SCOTTISH FA TO HOLD MORE TALKS WITH REFS TO HALT STRIKE
Conspiracy theories must stop – Peat
The Scottish Football Association is to meet the Scottish Senior Football Referees' Association on Tuesday in an attempt to avert this weekend's strike.
SFA chief executive Stewart Regan told BBC 5 live that he hopes to give referees “assurances about support going forward” to halt the walkout.
But he said: “The primary focus is to make sure the fixtures are officiated.
“We are looking around Europe, talking to a number of associations and trying to put a contingency plan in place.”
Regan is understood to be focusing his efforts on sourcing referees from Ireland and Scandinavia to cover about 20 matches which are threatened by the Scottish officials' decision to strike on Saturday and Sunday.
He said: “In the first instance we are keen to understand what we could do as an association to make sure the games could go ahead this weekend.”
The Football Association of Ireland say no contact has been made by the SFA.
Sigurdur Thorleifsson, head of the referees' union in Iceland, has given his approval to the notion of his members travelling to Scotland to take charge of matches.
He said: “We have been talking about it and if we are offered the chance to go over to Scotland then it is fine by the union.”
The vice president of the Iceland Football Association, Gylfi Orrason, confirmed a request had been made by the SFA to use their referees.
The Football Association of Wales told the BBC that, while its priority was to ensure that all Welsh matches are fulfilled, it “would be able to assist with three or four officials should they be requested”.
The SFA has already held talks with the referees' union to try to persuade the officials to change their mind.
On Tuesday morning, Regan told the BBC: “There was a meeting last night. We've got a further meeting this evening.
“We are trying to put a plan in place to support referees. We recognise that they are going through a very difficult time.
“We are hopeful that talks will be fruitful this week and that we will come to a satisfactory conclusion and that they can officiate this weekend.
“It seems it is more about making a public statement and withdrawing their labour this weekend.
“But we hope that if we can give them some assurances about support going forward we can get them to rescind that decision.”
On Monday George Peat, the SFA president, called the decision by category one referees as a “sad day for Scottish football”.
The referees claim their personal safety is under threat, both on the pitch and from fans, following criticism from clubs over decisions made during recent matches.
Scottish football at fault – Dougal
Referee Dougie McDonald sparked controversy when he admitted to lying to Celtic manager Neil Lennon about how he and his assistant referee Steven Craven came to overturn a penalty decision for Celtic at Tannadice against Dundee United on 17 October.
○ ○ ○ ○ ○ ○ ○
Name every person in the article on the Scottish referees' strike who is identified by both a first name and a surname.

▸ **Supplied entries**:
○ ○ ○ ○ ○ ○ ○
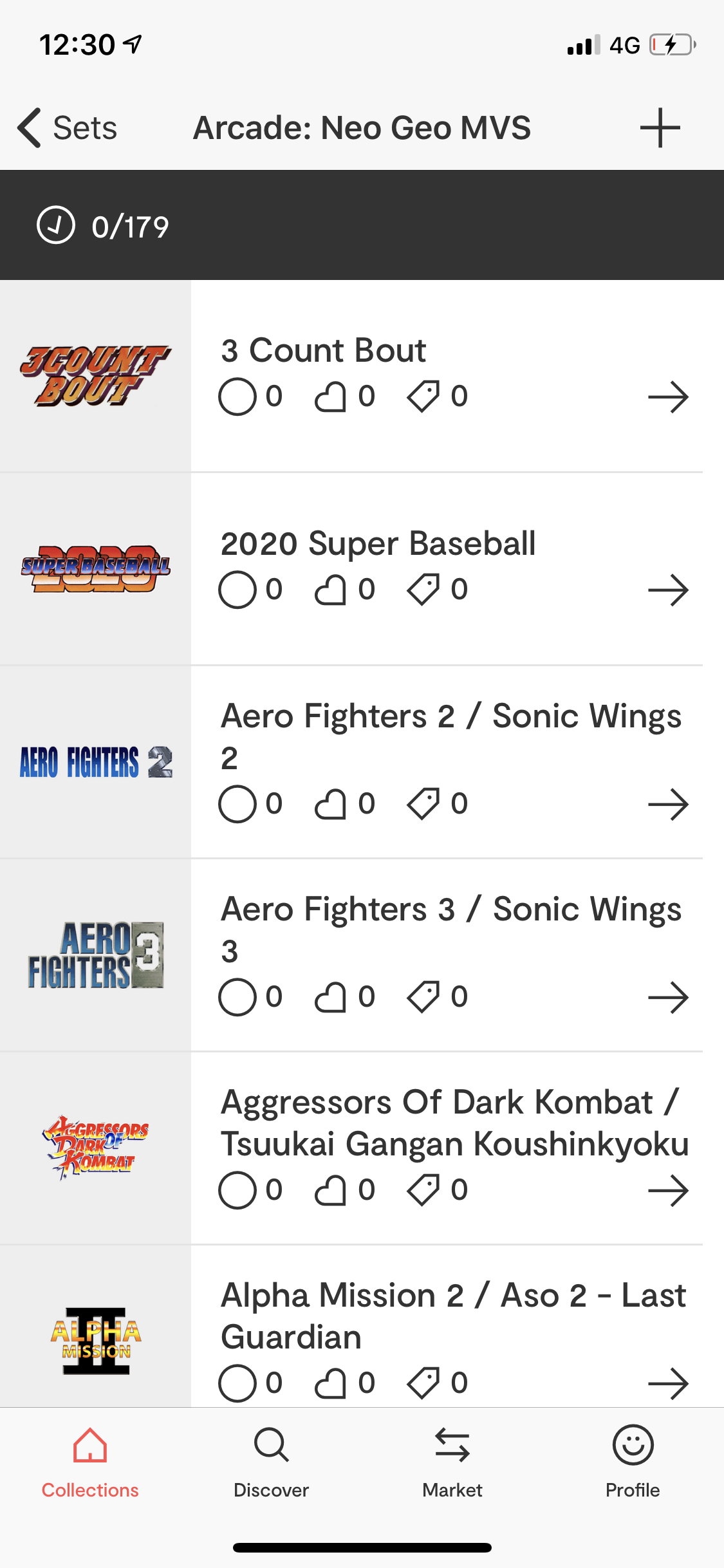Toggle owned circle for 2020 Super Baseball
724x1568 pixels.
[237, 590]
○ ○ ○ ○ ○ ○ ○
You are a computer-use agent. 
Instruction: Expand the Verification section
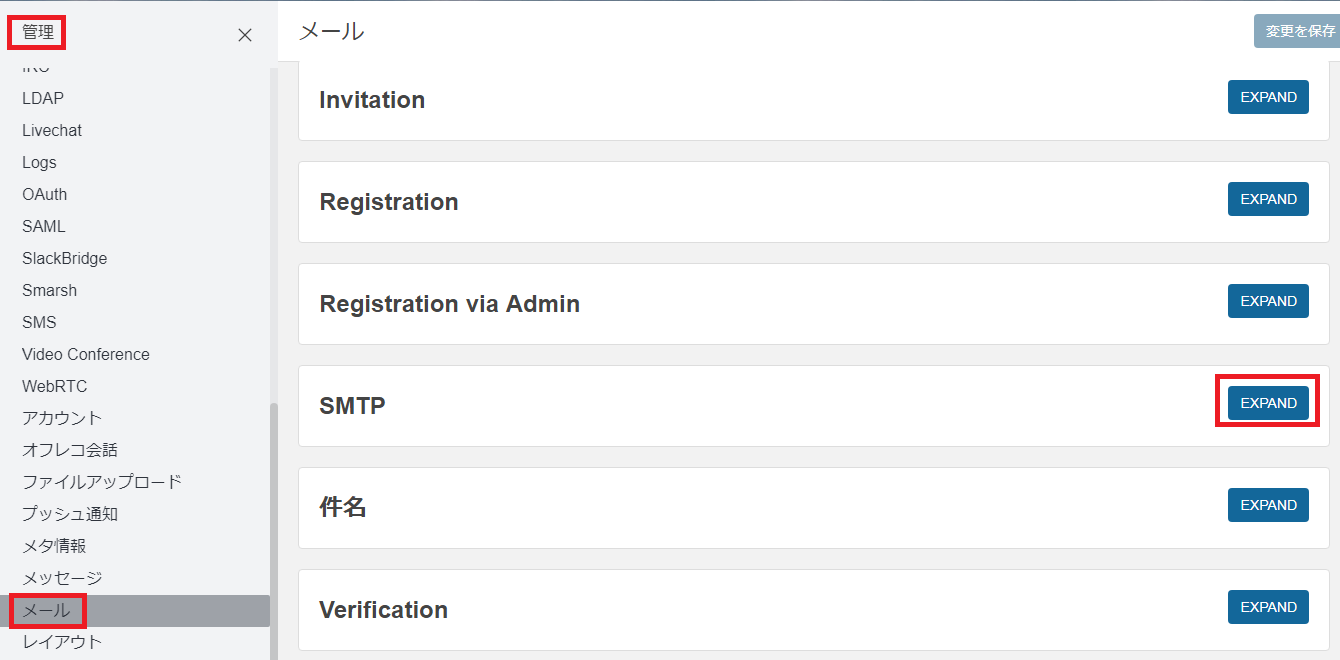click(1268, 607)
○ ○ ○ ○ ○ ○ ○
▸ **Solution to this problem**: Stewart Regan, Sigurdur Thorleifsson, Gylfi Orrason, George Peat, Dougie McDonald, Neil Lennon, Steven Craven